___ SUPPLIED RECORDS
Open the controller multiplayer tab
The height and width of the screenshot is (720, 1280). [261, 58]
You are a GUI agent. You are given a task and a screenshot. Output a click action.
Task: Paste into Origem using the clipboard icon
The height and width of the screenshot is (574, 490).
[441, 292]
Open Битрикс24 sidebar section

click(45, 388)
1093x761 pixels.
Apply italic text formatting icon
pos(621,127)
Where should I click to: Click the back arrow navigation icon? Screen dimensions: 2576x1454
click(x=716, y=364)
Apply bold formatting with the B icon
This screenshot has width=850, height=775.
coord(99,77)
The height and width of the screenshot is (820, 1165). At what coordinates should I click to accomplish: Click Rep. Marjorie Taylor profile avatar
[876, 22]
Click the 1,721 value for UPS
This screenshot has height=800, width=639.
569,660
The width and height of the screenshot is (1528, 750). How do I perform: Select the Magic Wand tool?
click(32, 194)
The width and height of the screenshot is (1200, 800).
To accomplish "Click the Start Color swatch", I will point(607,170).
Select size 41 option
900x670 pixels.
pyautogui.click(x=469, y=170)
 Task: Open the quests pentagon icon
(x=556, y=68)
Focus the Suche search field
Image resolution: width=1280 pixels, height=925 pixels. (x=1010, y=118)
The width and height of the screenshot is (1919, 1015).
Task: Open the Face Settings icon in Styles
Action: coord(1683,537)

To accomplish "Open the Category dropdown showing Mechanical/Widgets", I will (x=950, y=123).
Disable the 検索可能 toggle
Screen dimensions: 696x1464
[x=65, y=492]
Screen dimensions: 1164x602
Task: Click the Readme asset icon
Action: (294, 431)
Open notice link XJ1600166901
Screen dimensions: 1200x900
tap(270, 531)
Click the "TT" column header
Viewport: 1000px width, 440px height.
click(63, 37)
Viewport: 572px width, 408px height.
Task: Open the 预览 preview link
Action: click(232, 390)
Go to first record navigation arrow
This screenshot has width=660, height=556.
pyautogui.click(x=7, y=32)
______
**ABOUT THIS EXERCISE**
Write the material out again word for word.

**PROBLEM SOLUTION**
Open the controller multiplayer tab
The height and width of the screenshot is (720, 1280). [261, 58]
You are a GUI agent. You are given a task and a screenshot. Output a click action.
Task: Paste into Origem using the clipboard icon
The height and width of the screenshot is (574, 490).
[441, 292]
Open Битрикс24 sidebar section

click(45, 388)
1093x761 pixels.
Apply italic text formatting icon
pos(621,127)
Where should I click to: Click the back arrow navigation icon? Screen dimensions: 2576x1454
click(x=716, y=364)
Apply bold formatting with the B icon
This screenshot has width=850, height=775.
coord(99,77)
The height and width of the screenshot is (820, 1165). At what coordinates should I click to accomplish: Click Rep. Marjorie Taylor profile avatar
[876, 22]
Click the 1,721 value for UPS
This screenshot has height=800, width=639.
569,660
The width and height of the screenshot is (1528, 750). How do I perform: Select the Magic Wand tool?
click(32, 194)
The width and height of the screenshot is (1200, 800).
To accomplish "Click the Start Color swatch", I will point(607,170).
Select size 41 option
900x670 pixels.
pyautogui.click(x=469, y=170)
 Task: Open the quests pentagon icon
(x=556, y=68)
Focus the Suche search field
Image resolution: width=1280 pixels, height=925 pixels. (x=1010, y=118)
The width and height of the screenshot is (1919, 1015).
Task: Open the Face Settings icon in Styles
Action: coord(1683,537)

To accomplish "Open the Category dropdown showing Mechanical/Widgets", I will (x=950, y=123).
Disable the 検索可能 toggle
Screen dimensions: 696x1464
[x=65, y=492]
Screen dimensions: 1164x602
Task: Click the Readme asset icon
Action: (294, 431)
Open notice link XJ1600166901
Screen dimensions: 1200x900
tap(270, 531)
Click the "TT" column header
Viewport: 1000px width, 440px height.
click(63, 37)
Viewport: 572px width, 408px height.
Task: Open the 预览 preview link
Action: click(232, 390)
Go to first record navigation arrow
This screenshot has width=660, height=556.
pyautogui.click(x=7, y=32)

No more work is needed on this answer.